书城公版North America
20314400000012

第12章 CHAPTER II.(5)

They are as lovely as our own women. Taken generally, they are better instructed, though perhaps not better educated. They are seldom troubled with mauvaise honte; I do not say it in irony, but begging that the words may be taken at their proper meaning. They can always talk, and very often can talk well. But when assembled together in these vast, cavernous, would-be luxurious, but in truth horribly comfortless hotel drawing-rooms, they are unapproachable.

I have seen lovers, whom I have known to be lovers, unable to remain five minutes in the same cavern with their beloved ones.

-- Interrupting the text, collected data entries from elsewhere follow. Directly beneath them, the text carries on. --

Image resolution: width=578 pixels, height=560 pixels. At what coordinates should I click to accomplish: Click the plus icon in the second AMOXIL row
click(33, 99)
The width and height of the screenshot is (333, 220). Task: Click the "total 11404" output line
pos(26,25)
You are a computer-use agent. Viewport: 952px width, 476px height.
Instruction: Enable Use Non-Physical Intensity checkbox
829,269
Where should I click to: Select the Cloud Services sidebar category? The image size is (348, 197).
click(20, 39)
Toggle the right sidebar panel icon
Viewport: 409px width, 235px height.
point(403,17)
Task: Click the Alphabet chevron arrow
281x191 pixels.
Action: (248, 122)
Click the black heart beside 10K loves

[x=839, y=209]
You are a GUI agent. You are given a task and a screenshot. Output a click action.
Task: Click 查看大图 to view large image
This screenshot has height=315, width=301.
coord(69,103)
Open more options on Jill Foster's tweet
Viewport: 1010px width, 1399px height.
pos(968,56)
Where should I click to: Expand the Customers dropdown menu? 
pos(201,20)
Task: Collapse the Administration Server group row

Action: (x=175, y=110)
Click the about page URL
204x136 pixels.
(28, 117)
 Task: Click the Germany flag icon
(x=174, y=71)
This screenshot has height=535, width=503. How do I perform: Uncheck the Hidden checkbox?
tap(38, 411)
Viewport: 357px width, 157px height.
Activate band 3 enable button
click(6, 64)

And then the music! There is always a piano in a hotel drawing-room, on which, of course, some one of the forlorn ladies is generally employed. I do not suppose that these pianos are in fact, as a rule, louder and harsher, more violent and less musical, than other instruments of the kind. They seem to be so, but that, I take it, arises from the exceptional mental depression of those who have to listen to them. Then the ladies, or probably some one lady, will sing, and as she hears her own voice ring and echo through the lofty corners and round the empty walls, she is surprised at her own force, and with increased efforts sings louder and still louder. She is tempted to fancy that she is suddenly gifted with some power of vocal melody unknown to her before, and, filled with the glory of her own performance, shouts till the whole house rings. At such moments she at least is happy, if no one else is so. Looking at the general sadness of her position, who can grudge her such happiness?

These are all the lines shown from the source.